The city of St Albans has long been known for its affinity with music: it's the home of several modern bands including Enter Shikari and Trash Boat. It's also where Tim Rice penned the lyrics for Jesus Christ Superstar. But long before then,

a band was formed, pretty much by chance that has gone on to have a huge impact on rock music. The Zombies were at the heart of the 1960s British Invasion successfully cracking the American market, where they still have a

strong following to this day. Their initial success was short-lived, they disbanded in December 1967 a short while before the release of the now acclaimed Odessey and Oracle album the following year. The song Time Of The Season propelled them back to number 3 in the American charts, but it was too late, The Zombies had split and one of the iconic British bands of the 60s remained nascent.

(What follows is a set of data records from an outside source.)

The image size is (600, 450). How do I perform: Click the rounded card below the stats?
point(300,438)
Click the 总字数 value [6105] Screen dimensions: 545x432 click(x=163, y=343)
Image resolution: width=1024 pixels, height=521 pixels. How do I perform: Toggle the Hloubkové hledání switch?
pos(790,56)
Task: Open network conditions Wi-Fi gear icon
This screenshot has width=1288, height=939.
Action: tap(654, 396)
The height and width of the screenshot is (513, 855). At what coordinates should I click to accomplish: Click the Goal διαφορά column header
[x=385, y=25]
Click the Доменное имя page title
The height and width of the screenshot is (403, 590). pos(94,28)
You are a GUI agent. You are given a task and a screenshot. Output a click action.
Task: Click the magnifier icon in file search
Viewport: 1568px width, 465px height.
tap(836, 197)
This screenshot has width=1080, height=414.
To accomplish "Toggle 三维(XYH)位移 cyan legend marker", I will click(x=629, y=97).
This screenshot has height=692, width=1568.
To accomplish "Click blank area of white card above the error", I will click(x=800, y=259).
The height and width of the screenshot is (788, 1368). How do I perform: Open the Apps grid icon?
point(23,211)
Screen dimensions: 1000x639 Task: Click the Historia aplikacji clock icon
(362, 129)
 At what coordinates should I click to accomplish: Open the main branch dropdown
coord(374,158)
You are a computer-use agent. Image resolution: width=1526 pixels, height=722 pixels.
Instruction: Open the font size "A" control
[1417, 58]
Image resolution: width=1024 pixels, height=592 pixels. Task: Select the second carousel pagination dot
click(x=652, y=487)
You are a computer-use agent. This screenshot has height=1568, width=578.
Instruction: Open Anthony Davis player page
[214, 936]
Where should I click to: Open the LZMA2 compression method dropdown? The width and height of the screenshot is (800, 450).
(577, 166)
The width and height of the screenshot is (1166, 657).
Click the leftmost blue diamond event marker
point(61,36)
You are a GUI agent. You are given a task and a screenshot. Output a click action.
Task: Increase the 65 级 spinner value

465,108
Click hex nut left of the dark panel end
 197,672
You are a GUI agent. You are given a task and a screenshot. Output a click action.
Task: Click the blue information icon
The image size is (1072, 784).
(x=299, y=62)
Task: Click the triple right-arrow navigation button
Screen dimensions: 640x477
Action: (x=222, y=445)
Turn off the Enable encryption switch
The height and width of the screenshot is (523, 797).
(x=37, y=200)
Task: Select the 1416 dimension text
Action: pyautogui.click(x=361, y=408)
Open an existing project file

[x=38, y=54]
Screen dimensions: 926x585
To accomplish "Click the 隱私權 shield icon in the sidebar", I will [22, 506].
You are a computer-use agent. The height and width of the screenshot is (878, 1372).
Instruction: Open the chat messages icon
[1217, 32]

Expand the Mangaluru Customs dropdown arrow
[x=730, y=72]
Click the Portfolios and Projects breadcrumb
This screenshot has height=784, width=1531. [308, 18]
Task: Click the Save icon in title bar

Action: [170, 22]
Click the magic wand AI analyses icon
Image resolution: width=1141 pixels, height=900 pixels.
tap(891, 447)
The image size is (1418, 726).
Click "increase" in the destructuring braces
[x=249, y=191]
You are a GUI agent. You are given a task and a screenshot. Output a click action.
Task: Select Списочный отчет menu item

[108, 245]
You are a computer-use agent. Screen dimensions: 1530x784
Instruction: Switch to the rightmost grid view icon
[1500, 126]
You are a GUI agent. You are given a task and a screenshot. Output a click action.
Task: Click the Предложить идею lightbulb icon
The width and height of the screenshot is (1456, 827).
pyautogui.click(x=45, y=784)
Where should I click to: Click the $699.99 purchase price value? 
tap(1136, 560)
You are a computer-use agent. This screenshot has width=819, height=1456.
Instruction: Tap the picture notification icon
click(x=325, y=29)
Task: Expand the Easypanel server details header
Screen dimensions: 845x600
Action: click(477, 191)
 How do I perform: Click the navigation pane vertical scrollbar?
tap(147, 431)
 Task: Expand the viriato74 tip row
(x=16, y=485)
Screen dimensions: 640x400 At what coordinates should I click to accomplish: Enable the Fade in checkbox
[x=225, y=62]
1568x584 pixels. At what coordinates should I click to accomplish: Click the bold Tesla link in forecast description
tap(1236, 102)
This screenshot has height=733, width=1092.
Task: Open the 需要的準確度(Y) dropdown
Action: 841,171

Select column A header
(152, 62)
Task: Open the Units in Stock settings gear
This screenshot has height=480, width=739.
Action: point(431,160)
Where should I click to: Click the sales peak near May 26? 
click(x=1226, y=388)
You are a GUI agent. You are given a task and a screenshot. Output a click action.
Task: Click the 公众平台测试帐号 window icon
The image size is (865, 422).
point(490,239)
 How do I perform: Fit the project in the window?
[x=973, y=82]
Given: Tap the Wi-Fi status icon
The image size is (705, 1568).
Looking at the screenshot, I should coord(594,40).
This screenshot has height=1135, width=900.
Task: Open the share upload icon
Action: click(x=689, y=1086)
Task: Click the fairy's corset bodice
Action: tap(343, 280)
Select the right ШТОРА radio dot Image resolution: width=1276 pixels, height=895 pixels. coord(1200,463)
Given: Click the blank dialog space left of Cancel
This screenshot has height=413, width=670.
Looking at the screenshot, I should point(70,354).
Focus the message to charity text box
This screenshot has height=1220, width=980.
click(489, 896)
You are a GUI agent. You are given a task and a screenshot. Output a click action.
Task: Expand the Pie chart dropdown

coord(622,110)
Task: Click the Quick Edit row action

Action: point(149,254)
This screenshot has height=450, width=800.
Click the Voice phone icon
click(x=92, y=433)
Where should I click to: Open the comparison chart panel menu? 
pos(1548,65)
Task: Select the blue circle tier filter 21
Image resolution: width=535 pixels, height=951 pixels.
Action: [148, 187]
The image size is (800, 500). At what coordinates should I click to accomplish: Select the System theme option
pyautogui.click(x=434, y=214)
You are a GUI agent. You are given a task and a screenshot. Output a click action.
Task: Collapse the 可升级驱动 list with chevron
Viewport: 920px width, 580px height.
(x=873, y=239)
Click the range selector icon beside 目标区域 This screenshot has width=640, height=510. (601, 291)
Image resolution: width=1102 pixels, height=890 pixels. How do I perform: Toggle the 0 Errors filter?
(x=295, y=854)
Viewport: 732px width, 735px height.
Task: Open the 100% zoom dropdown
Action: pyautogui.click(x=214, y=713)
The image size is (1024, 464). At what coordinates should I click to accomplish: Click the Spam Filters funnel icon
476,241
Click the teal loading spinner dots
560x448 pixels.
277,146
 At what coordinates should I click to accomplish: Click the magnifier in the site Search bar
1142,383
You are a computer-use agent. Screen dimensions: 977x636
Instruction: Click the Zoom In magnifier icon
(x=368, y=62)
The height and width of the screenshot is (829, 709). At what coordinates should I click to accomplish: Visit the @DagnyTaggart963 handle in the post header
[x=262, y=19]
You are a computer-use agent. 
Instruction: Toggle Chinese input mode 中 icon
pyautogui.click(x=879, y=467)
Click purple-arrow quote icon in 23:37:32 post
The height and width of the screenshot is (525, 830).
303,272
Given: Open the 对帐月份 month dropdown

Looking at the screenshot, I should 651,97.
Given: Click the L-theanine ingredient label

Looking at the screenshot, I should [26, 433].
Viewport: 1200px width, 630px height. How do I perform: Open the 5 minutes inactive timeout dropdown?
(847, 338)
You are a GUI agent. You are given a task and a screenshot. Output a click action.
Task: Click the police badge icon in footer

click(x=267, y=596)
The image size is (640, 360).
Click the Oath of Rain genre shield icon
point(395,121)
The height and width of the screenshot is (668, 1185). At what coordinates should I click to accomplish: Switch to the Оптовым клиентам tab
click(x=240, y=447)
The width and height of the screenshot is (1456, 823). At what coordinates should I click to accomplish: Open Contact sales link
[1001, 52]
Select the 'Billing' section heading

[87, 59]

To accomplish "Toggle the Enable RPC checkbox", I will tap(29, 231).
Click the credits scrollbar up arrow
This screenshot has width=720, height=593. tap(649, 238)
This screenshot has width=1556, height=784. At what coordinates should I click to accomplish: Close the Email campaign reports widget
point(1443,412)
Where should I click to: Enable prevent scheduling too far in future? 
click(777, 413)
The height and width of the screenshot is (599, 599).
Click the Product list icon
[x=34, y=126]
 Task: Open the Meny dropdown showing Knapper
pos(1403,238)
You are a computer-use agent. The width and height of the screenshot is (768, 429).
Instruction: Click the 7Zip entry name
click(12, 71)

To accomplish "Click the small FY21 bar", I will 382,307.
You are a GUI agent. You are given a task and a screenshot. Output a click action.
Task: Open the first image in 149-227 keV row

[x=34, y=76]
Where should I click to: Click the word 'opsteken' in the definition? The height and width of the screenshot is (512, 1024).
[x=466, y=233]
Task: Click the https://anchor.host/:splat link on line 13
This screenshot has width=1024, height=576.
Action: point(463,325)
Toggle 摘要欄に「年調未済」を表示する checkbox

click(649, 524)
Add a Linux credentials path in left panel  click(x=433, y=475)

However, it's wasn't all doom and gloom, Tom Petty, Dave Grohl and Paul Weller have all extolled The Zombies influence on their own music, keeping the band in the public consciousness. With a loyal fan base, Colin Blunstone and Rod Argent have kept The Zombies alive in more recent times before officially reforming in 2004. The band have since toured America at least once a year and performed frequent gigs in the UK. They have also just released a new album, Still Got That Hunger, and are back on tour once again.

Legendary bass player, Jim Rodford of Argent and The Kinks has played with The Zombies since their reformation. Despite being Rod Argent's cousin, Jim eschewed teaming up with Rod and his band at the time. In a rare interview, Jim talks about his role in The Zombies formation, bandmates and his long career as a musician.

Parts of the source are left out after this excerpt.